BukuKas’ goal is to become an end-to-end software stack for micro, small and medium enterprises and serve 20 million MSMEs by the end of 2022, with inventory management, invoicing, payment-related analytics and other tools. The company recently took several steps toward that goal. In April, it launched BukuKasPay for business owners to pay suppliers online or accept digital payments, including virtual bank accounts and e-wallets like OVO, Dana, GoPay, LinkAja and ShopeePay from customers. In September 2020, it acquired a digital ledger app called Catatan Keuangan Harian to expand its market share before launching an e-commerce platform called Tokko that enables MSMEs to set up online shops. About 1.3 million merchants have created shops using Tokko in the six months since its release.

Tokko focuses on merchants who find big marketplaces, like Tokopedia, too complicated, and want an alternative way to set up an online brand.

BukuKas’ users include warungs (small stores), fashion retailers, electronics stores, social commerce sellers and service providers. On average, its users make several thousand U.S. dollars per month in revenue, but some earn as high as tens of thousands of dollars.

The app is designed to work as a layer on top of WhatsApp. For example, many merchants allow customers to buy on credit, so they can use BukuKas to send automatic reminders through WhatsApp with a payment link. Businesses can also send invoices or take Tokko orders through WhatsApp. Menon said since many Indonesian merchants already relied on WhatsApp to communicate with suppliers and customers, this helps it onboard more users because they don’t have to make major changes to their operational routines. It also creates viral loops, as other businesses get payment reminders or invoices sent through BukuKas, and decide to try the app, too.

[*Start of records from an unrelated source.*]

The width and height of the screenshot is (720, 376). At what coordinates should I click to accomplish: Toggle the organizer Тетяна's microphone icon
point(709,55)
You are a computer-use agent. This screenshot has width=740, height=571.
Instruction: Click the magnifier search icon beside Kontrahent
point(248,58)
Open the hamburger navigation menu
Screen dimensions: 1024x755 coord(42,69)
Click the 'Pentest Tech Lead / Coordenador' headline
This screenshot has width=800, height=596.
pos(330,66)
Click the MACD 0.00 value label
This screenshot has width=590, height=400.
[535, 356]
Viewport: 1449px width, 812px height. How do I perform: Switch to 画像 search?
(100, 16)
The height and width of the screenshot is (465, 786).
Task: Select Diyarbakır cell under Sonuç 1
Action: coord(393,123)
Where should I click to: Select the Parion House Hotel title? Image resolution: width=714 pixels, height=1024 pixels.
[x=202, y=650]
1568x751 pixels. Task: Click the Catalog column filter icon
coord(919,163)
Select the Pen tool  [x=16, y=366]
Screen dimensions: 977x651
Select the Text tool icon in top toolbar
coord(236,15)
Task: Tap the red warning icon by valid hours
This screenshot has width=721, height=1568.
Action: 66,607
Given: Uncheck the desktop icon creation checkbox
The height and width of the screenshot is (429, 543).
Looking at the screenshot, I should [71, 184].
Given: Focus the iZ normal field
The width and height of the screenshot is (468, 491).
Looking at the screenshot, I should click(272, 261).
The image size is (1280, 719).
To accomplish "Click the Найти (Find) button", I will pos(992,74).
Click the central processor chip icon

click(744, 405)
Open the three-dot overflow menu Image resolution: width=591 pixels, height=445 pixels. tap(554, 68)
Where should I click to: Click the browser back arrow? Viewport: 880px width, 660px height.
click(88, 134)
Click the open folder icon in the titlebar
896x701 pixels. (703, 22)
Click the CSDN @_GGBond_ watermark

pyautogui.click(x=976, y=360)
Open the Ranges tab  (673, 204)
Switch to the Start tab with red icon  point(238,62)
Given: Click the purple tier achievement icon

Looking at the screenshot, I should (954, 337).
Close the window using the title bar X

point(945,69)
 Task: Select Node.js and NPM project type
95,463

“Our thesis is very similar to what Square or Shopify did in the U.S. We keep merchants as the center of the universe, and we keep building solutions for them,” Menon said. “That can be software-related solutions like BukuKas’ early version and Tokko moving further into commerce. We’re moving further into banking solutions, so payments come first, and then actually building out the full banking suite. The end goal is if a merchant five years from now looks back and says, thanks to BukuKas I was able to adapt to the digital era, and sticks with us.”